La vie d'un bout à l'autre
Chaque instant de la vie est essentiel, dense et singulier.
Nous ne pouvons hiérarchiser les instants et privilégier l'un par rapport à l'autre. Cette nécessité de résider dans l'instant est indissociable de notre appréhension de la vie et de la mort.
Dans nos sociétés, des spécialistes, ès qualité, ont pris en charge le deuil et l'accompagnement des endeuillés, se substituant ainsi au clergé et aux proches qui tenaient ce rôle.
Lorsque des médecins, ayant épuisé toutes les richesses de leur savoir, utilisant leur énergie et leur compétence pour sauver un malade, se trouvent obliger d'abaisser le niveau des soins, en particulier pour les cas les plus lourds, les plus douloureux, ils ne font que remettre l'homme face à sa condition d'homme, face à la mort et sa cohorte d'angoisses.
Mais épargner la douleur est un impératif d'humanité.
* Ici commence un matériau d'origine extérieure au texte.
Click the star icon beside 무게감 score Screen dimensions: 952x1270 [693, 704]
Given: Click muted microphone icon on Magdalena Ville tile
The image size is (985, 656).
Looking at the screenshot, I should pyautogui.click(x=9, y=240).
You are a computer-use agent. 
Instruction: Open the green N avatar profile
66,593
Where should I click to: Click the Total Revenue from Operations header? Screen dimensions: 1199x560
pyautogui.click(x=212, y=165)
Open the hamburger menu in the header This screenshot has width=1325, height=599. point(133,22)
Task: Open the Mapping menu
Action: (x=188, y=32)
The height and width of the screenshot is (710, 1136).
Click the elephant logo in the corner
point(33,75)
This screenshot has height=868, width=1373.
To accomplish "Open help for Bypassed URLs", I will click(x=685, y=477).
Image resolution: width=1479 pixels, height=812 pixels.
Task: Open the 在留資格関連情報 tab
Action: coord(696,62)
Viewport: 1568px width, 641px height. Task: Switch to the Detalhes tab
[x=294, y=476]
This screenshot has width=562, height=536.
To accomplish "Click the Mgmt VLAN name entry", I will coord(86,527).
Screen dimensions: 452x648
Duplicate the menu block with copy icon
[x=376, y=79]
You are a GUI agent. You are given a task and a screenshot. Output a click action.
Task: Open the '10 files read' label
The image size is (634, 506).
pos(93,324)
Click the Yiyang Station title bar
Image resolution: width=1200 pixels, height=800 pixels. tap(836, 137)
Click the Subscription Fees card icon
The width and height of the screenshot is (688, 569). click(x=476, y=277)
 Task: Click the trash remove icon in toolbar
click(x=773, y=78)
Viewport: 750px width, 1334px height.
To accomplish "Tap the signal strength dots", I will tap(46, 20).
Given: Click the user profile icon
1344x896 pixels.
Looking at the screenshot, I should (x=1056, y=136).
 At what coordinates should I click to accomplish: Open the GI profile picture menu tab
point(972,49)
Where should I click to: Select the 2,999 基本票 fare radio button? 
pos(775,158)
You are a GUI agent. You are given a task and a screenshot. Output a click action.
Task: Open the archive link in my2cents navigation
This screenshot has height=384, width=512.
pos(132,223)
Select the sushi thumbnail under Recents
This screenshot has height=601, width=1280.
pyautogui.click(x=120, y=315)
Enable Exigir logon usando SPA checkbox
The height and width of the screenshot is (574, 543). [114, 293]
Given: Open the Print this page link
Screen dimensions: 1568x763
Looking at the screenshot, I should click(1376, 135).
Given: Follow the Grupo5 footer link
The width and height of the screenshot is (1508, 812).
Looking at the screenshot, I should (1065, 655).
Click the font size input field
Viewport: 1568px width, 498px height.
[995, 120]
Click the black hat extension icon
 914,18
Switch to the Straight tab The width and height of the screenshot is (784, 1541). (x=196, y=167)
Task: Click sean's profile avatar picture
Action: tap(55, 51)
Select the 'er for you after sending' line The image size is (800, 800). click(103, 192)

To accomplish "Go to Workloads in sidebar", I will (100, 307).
Cette obligation est intrinsèquement liée à l'activité du thérapeute.
La loi, s'inscrivant dans une actualité qui s'impose à tous, oriente la législation vers l'euthanasie active, parfois réclamée, souvent mal conçue. Ce dérapage de fonctionnement ouvre une porte sur des notions que nous avons toujours refusées.
Aider, apaiser, apporter le réconfort et la sérénité à cet autre nous même qui souffre, la chose est évidente. Mais avancer l'heure de la mort, tuer par procuration, par application d'on ne sait quelle règle morale, n'est-ce pas outrepasser des droits ? Le fait de contribuer à abréger la vie ne relève pas simplement de l'erreur mais constitue une faute lourde de conséquences pour l'avenir de notre société.
Il me semble que c'est dans le caractère exceptionnel de chaque acte que l'on gardera notre réflexion humaine. La loi risquerait de « normaliser » ce qui ne peut être.
Les médecins, fidèles à leur serment ont le devoir d'alléger la douleur, en utilisant parfois des doses de médicaments, d'antalgiques, qui peuvent être létales. Ils demeurent au service de la vie, celle qu'ils ont choisi de protéger, de prolonger, sans jamais nuire au malade. Cette perception légalisée de la dignité des hommes ne peut être acceptée.